TCK全面協力のもと、netkeibaで実施中のトゥインクルレース30周年企画のキャンペーンボーイに就任している的場文男騎手。的場騎手といえば『大井の帝王』として知られ、さらに「なぜか東京ダービーだけ勝っていない」というのは有名な話。そこで今回は、的場騎手の35回目の東京ダービー挑戦に密着。全4回のコラムを通して、的場騎手のダービーに懸ける想い、そして今年繰り広げられるドラマを追っていきます。第1回はプロローグとして、的場騎手と東京ダービーの歴史を振り返ります。今年こそ、悲願達成なるのでしょうか。(取材・文:赤見千尋)

2着9回に「的場はダービーを勝てない」


 的場文男騎手のすごさは、中央競馬を中心に見ているファンにも広く浸透していることだろう。59歳となった今も、誰よりもパワフルな追い方でファンを魅了し、『大井の帝王』として君臨し続けている。通算勝利数は日本歴代2位の6874勝(2016年5月25日現在)。歴代1位の7151勝を誇る佐々木竹見元騎手の背中に近づいている。

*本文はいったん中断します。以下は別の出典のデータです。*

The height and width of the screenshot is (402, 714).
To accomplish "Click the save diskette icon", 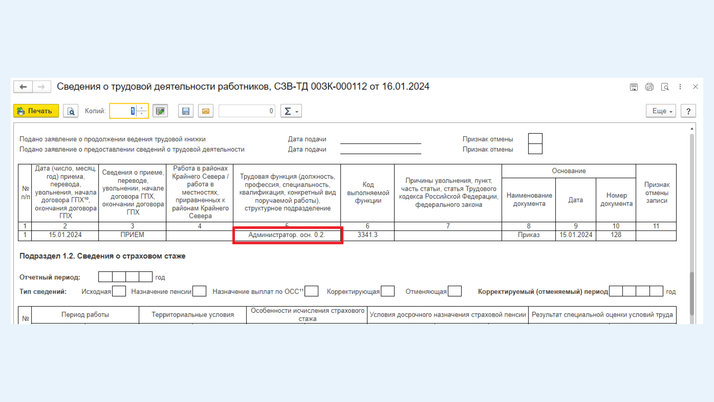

 5月18日には大井記念で9度目の勝利を挙げ、自身の持つ地方競馬最高齢重賞勝利記録を塗り替えた。ダートグレードの最高峰である帝王賞を3度勝利し、年末の大一番東京大賞典も勝っている。いくつもの記録と勲章を持っている的場騎手が、唯一手に入れていないのが『ダービージョッキー』の称号なのだ。

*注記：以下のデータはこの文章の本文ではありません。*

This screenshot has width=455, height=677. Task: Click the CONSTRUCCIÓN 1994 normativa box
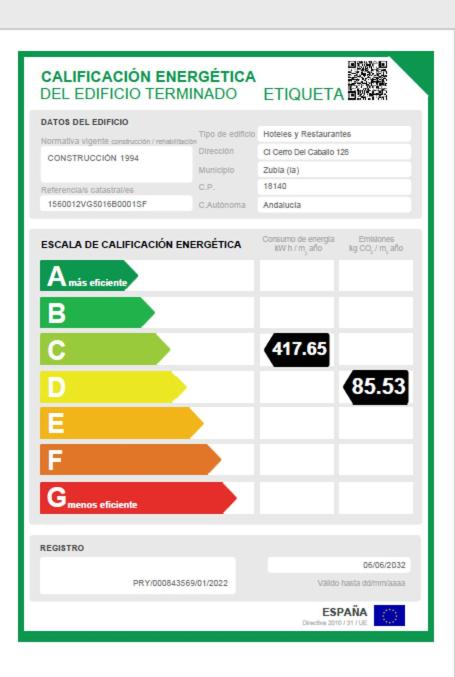tap(116, 164)
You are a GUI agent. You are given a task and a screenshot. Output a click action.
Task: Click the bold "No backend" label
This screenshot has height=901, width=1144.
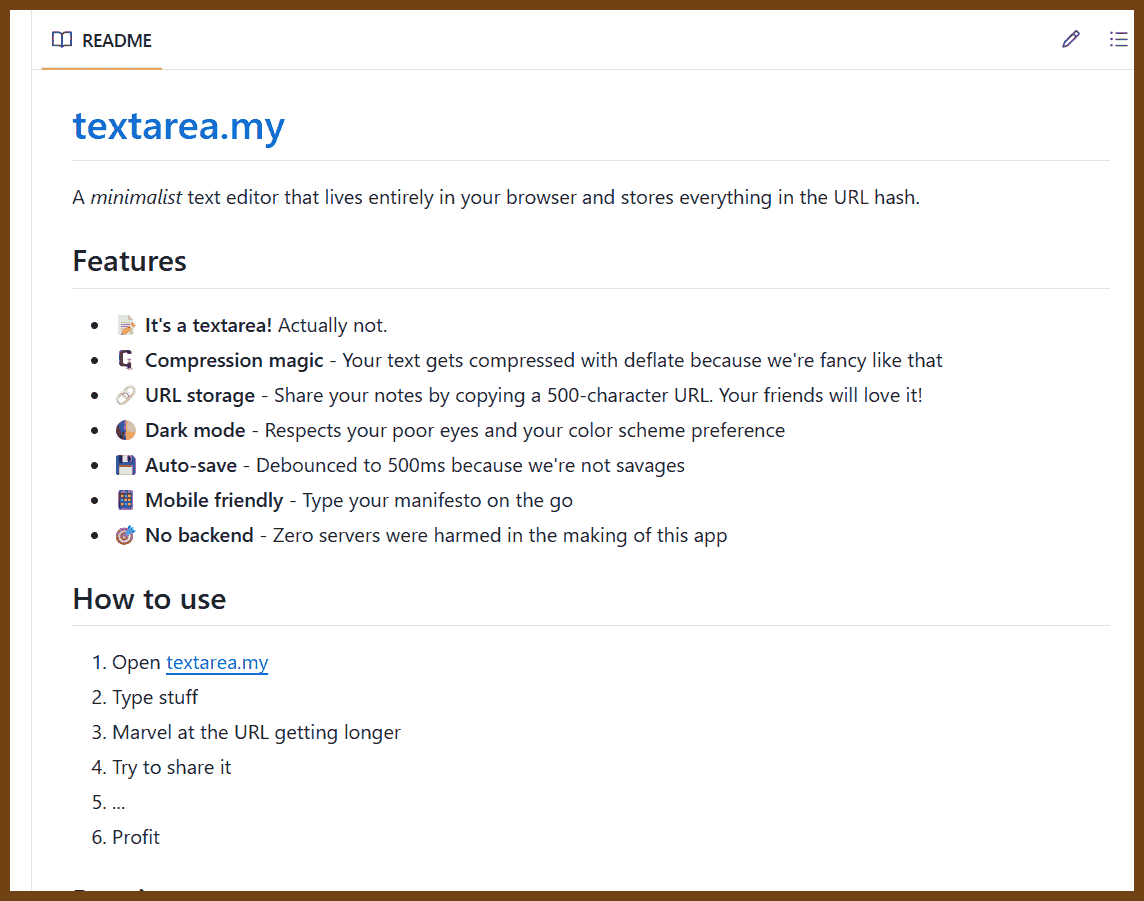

 なぜ的場騎手は東京ダービーを勝っていないのか。これまで34戦して2着9回3着4回。決してチャンスがなかったわけではないし、勝っていないだけで結果を出していないわけでもない。大井の帝王を持ってしても、勝利を掴むことができない。それがダービーのダービーたる所以なのかもしれない。

 2着9回ということで、的場騎手ご自身にとっても悔しいレースが多かったのではないだろうか。ご本人に伺ってみると、「一番悔しかったのはシナノデービス(1987年2着)、次に悔しかったのはブルーファミリー(1993年5着)」と答えてくれた。34回の挑戦の中で、1番人気馬に騎乗した2度のレースである。

 シナノデービスはデビューから5連勝で羽田盃を勝ち、大本命に推された東京ダービーで初めて負けた。ブルーファミリーもデビューから7連勝で羽田盃を勝ち、同じく大本命に推された東京ダービーで初めて負けている。今以上に『大井の帝王』として絶対的な存在だった当時、この2戦の負けは相当大きなものだったに違いない。確かなことは当時を知る人たちにしかわからないけれど、ブルーファミリーで負けた辺りから「東京ダービーだけ勝てない」というジンクスが浸透していったのではないだろうか。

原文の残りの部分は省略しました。